• _Dataset records_
++++++++

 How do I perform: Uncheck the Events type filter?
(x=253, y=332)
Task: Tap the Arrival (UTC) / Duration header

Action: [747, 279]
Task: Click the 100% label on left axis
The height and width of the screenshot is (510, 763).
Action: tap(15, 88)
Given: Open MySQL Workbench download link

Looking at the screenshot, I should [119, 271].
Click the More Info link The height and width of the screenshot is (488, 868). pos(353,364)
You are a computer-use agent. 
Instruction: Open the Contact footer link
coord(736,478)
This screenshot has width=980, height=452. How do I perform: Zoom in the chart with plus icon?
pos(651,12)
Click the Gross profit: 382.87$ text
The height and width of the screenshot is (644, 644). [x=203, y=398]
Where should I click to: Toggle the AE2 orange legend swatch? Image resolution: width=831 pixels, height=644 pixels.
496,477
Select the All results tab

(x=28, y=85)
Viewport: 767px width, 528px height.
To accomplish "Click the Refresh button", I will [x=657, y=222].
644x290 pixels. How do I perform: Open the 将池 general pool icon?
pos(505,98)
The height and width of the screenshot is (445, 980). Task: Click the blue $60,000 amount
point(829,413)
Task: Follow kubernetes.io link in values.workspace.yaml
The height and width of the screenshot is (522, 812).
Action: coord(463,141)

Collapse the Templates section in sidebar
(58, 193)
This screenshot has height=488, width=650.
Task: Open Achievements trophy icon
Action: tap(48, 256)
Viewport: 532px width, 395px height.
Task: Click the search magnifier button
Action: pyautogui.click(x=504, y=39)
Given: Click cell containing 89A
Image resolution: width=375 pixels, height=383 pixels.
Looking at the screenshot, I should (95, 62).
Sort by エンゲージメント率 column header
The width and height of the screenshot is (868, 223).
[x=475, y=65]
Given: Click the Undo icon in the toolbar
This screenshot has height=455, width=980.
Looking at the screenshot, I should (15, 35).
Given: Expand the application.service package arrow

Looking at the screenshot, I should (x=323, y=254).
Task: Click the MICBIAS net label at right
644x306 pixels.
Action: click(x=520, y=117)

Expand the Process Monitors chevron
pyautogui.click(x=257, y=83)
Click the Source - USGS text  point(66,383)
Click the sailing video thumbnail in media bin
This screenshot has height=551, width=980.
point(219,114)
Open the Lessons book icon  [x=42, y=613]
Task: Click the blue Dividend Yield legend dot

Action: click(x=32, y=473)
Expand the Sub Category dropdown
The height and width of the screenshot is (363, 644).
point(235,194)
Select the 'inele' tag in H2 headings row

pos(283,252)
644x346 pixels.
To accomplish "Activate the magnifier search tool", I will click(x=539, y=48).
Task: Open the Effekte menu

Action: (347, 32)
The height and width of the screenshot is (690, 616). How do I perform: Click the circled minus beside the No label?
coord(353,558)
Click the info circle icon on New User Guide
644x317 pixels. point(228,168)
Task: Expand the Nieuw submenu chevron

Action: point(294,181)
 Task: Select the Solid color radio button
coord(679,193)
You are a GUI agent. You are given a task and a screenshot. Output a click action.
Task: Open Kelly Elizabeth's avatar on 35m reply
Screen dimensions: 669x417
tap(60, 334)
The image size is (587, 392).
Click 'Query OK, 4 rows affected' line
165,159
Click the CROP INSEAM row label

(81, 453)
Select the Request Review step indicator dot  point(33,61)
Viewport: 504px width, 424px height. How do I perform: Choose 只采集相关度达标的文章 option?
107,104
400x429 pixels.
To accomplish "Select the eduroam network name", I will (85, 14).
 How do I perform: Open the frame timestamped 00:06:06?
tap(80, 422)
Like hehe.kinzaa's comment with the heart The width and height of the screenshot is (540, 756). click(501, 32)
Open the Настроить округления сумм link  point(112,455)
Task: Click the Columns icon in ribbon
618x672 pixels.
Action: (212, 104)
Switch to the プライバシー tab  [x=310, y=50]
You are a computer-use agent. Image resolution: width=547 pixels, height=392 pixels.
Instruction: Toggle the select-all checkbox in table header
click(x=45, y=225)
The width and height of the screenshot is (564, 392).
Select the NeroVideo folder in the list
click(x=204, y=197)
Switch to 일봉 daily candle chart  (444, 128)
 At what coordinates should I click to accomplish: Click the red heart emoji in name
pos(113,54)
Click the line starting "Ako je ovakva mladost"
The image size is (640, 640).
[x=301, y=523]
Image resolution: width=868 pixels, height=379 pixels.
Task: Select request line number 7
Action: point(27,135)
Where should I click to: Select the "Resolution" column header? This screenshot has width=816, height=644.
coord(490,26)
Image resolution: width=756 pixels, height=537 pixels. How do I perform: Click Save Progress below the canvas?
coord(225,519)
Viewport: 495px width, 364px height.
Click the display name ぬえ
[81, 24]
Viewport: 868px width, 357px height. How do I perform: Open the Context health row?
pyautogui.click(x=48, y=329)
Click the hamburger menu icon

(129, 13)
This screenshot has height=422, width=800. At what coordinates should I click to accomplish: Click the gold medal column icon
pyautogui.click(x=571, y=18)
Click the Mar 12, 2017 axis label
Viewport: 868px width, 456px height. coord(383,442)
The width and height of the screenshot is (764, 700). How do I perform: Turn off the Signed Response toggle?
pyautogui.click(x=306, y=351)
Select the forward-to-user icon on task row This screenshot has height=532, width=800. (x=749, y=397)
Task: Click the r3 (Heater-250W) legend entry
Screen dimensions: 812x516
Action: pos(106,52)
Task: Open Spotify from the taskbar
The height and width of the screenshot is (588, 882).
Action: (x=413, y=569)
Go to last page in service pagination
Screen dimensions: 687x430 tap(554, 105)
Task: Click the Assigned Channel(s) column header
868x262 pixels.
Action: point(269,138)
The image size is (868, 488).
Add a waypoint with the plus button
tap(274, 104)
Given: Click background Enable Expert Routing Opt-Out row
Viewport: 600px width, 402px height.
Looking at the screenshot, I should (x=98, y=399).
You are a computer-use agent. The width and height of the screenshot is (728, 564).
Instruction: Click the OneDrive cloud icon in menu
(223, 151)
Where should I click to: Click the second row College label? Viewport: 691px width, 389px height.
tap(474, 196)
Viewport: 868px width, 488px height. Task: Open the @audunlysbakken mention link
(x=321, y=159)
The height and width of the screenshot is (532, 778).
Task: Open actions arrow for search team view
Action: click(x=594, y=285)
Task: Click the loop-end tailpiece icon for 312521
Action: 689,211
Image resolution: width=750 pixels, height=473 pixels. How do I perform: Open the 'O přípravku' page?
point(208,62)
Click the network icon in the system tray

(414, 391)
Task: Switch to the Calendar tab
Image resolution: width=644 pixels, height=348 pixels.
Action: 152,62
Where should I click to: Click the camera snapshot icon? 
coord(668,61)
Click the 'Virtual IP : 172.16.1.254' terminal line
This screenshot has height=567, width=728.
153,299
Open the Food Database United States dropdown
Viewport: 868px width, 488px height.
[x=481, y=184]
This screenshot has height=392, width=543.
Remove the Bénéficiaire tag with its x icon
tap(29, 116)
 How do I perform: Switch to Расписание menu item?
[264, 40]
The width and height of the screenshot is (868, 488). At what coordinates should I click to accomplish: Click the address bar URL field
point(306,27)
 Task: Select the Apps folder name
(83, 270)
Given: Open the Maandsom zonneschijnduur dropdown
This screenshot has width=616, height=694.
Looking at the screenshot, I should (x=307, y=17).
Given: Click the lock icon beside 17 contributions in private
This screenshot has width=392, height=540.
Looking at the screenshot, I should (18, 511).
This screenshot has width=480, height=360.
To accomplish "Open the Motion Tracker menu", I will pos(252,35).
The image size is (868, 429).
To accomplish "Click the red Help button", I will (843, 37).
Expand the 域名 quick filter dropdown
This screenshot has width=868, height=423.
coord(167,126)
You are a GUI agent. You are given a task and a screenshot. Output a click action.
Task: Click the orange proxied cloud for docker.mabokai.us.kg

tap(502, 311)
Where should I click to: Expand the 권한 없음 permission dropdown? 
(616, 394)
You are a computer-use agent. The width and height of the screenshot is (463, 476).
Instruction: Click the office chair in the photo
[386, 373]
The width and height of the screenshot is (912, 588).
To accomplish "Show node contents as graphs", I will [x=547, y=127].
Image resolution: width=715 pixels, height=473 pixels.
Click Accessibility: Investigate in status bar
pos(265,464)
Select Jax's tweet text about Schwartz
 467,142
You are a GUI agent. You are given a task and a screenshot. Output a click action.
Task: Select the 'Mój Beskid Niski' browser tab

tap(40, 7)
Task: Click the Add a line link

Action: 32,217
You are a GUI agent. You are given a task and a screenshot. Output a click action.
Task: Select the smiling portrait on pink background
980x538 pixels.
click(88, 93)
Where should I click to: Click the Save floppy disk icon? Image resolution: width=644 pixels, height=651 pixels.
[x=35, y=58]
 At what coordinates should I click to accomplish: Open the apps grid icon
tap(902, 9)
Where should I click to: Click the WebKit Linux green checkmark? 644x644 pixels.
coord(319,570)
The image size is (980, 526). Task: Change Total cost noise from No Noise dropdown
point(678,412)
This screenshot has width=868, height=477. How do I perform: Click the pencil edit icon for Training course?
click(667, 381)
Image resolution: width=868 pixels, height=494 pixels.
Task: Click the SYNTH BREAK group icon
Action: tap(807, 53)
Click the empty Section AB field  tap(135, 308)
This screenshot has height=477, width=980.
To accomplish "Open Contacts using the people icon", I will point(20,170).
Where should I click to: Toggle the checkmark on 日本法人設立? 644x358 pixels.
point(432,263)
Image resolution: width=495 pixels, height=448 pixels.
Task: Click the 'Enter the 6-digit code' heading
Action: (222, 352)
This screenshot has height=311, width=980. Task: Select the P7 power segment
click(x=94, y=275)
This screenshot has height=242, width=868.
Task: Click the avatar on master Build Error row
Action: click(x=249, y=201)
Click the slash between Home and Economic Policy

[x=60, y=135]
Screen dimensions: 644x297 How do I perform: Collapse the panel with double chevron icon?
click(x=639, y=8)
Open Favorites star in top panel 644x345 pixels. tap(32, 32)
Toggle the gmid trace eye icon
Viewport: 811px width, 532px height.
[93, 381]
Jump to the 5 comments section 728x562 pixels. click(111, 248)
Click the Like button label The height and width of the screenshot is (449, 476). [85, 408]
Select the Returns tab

++++++++

• _Task requirements_
Rename "canvas" to "drawing area" in the records from the line containing "At what coordinates should I click to accomplish: Click the red" down to the line containing "coord(225,519)", and give back only those lines with nothing else changed.

• _Exercise output_
 At what coordinates should I click to accomplish: Click the red heart emoji in name
pos(113,54)
Click the line starting "Ako je ovakva mladost"
The image size is (640, 640).
[x=301, y=523]
Image resolution: width=868 pixels, height=379 pixels.
Task: Select request line number 7
Action: point(27,135)
Where should I click to: Select the "Resolution" column header? This screenshot has width=816, height=644.
coord(490,26)
Image resolution: width=756 pixels, height=537 pixels. How do I perform: Click Save Progress below the drawing area?
coord(225,519)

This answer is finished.